A few days ago, I was parked at a gas station and found this:
A million dollar bill doesn’t exist, though I didn’t know it at the time. I wondered if I should take it, and my first thought was: I can’t take this! It belongs to someone else, and I have a hunch they’re going to miss it if it’s not here. Then for a moment, I wondered what it’d be like if I did take it. I’d never have to worry about college or having enough money to attend conferences and publish books. The possibilities would be limitless… but I quickly realized how boring that would be. I wanted to earn my money and accomplishments with blood, sweat, and tears, and I wanted my struggles to inspire others. Simply taking a million dollars wouldn’t accomplish that. When I tell people my story, I want to highlight the difficulties and challenges. I want to grow from them. My dad has always told me stories of people who win the lottery before spending all of it and trashing themselves while they’re at it.
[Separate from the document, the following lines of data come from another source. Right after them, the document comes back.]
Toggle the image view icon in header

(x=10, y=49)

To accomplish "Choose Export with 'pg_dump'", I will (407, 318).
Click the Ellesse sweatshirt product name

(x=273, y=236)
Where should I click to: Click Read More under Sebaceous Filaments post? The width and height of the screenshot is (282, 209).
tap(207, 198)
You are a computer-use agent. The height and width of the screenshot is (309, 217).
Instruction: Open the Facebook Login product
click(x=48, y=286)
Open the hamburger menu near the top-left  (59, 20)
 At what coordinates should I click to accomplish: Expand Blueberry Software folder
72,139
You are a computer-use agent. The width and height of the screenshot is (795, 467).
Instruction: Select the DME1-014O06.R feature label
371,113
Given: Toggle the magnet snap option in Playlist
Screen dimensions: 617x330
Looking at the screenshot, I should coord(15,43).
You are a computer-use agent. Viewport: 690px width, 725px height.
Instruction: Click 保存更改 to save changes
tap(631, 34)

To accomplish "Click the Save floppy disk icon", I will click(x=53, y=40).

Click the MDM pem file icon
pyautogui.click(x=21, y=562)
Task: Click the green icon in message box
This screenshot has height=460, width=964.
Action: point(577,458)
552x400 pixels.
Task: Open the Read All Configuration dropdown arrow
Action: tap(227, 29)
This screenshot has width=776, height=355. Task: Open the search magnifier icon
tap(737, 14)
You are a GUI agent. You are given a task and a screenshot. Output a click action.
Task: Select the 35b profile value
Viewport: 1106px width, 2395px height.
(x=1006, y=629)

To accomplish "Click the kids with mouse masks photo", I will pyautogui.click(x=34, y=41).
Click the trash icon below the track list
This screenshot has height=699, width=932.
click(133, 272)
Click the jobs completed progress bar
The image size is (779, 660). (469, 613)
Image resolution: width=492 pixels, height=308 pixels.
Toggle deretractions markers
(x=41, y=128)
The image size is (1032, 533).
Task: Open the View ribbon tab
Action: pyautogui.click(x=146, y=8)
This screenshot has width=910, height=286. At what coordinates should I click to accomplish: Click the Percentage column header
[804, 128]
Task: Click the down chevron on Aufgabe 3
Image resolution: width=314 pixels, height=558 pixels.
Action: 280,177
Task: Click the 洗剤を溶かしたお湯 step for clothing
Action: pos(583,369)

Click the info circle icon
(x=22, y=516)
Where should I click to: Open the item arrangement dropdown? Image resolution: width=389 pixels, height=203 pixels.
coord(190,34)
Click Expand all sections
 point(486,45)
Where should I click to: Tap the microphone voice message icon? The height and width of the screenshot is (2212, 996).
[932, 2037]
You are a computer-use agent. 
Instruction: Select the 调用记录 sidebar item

I didn’t want to be one of those people, because though a million dollars coming out of nowhere might seem like a blessing, it’d actually be a curse.
So I left the bill, mainly because it wasn’t mine (and I was beginning to fear I’d intercepted some sort of transaction related to the cartels/mafia), but also because it was too easy.
“We choose to go to the moon in this decade and do the other things,
not because they’re easy,
but because they’re hard.”
-John F. Kennedy
What would you do with a million dollars?